SÃO PAULO – During former President Jair Bolsonaro’s administration, prisons in Brazil underwent a process of militarization with the creation of penal police forces and the implementation of martial discipline.

According to the Bishops’ Conference’s Prison Pastoral Ministry, the result was a deterioration of respect for human rights. With the transition to President Luiz Inácio Lula da Silva, Catholic activists and other civic organizations hope that at least part of Bolsonaro’s penal policies can now be reverted.

According to Mayra Balan, a legal assistant with the Prison Pastoral Ministry, the number of complaints of human rights violations received by the organization over the past year and half increased 37 percent, something that demonstrates that the consolidation of the new policies generated more violence.

“Beginning in 2019, there was a federalization of the patterns of torture in Brazil. With the transformation of penal agents in policemen, things became more inhumane,” Balan declared.
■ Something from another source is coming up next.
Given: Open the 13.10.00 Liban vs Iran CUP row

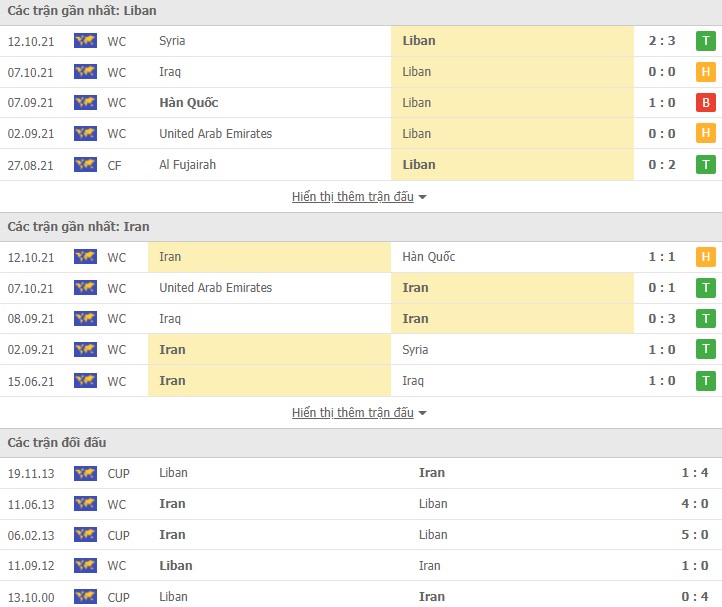Looking at the screenshot, I should [x=361, y=597].
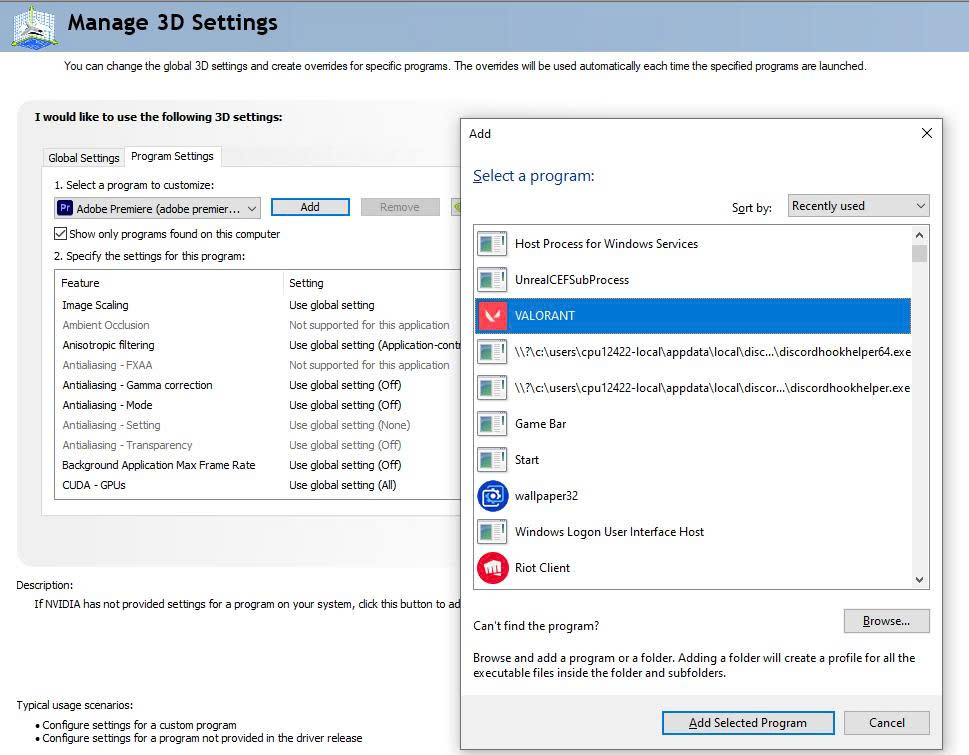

The direct consequences of the militarization of prisons include more frequent shock raids – with prisoners kept immobilized and naked for several hours, while dogs inspect them and their cells – and the implementation of harsh restrictions on visits.

“Several measures have been gradually imposed to curtail the prisoners’ right to receive visits. With the COVID-19 pandemic, the situation escalated. Until now, the Prison Pastoral Ministry has not been allowed to resume visits to inmates in some regions,” explained German-born Sister Petra Pfaller, who heads the ministry.

Alleging safety concerns, extraordinary measures have been taken by some penal facilities, like impeding the detainees to gather in the yard during celebrations, for instance.

“Last Christmas, in many prisons the celebrations were conducted with the inmates behind bars. Only in smaller facilities in the countryside the prisoners were allowed to gather in the yard,” Pfaller said.

Family members have also been facing additional hardships, Balan described. They are frequently insulted and mistreated by prison agents, and women many times are submitted to humiliating inspections, during which they must show that they are not smuggling drugs or weapons in their intimate parts.

“Lately, the number and type of items that can be brought to the detainees has been terribly reduced. The state does not provide enough food and hygiene items to incarcerated people and nevertheless forbids their families to supply them,” she said.

The lack of running water in many prisons – it is at times offered only for one hour each day –, energy shortages, and insufficient ventilation were described by many inmates to the Prison Pastoral Ministry as forms of torture. They compose a large part of the organization’s recently published report on human rights’ violations in the Brazilian penal system.

“Torture is not only beating up the detainees. They are more and more aware that the state is torturing them when it deliberately fails to give them food, water, and access to healthcare services,” Pfaller said.

Elaine Bispo Paixão has been accompanying such problems firsthand since 2005, when her husband was first arrested.

“From the beginning, I saw how the system punishes the families. It humiliates us. And that problem has only grown over the past years,” she told Crux.

In 2010, Paixão was waiting in the line to get into her husband’s prison when a colleague invited her to join a social movement for the prisoners’ rights. Nowadays, she struggles for the end of the mass incarceration system in Brazil.

She said that the past four years were especially difficult for the detainees and their families – but the problem is not only Bolsonaro.

“In Bahia State, where I live, the governor was a member of Lula’s Workers’ Party, and the situation of the penal system was equally getting worse,” she argued.

Paixão said that it is perceptible how privatized prisons tend to offer worse conditions than governmental ones. But a number of political leaders who played key roles in implementing them in their states are now working on Lula’s team.

“Lula is a former prisoner. Maybe he is sensible to those issues. But I do not think he will really bring substantial changes when it comes to prisons,” she said.

Mayra Balan recalls that the current legislation on drugs, seen by specialists as one of the main reasons for the mass incarceration in Brazil, was approved during Lula’s administration in 2006.

“Despite that, it is important for us to have a government that at least respects human rights. During Bolsonaro’s tenure, we had to wage a great struggle in order to avoid losing our rights,” she said.

Now, she hopes that the prisoners’ rights’ movements will make some progress in the next few years.

“We will keep mobilized,” Balan said.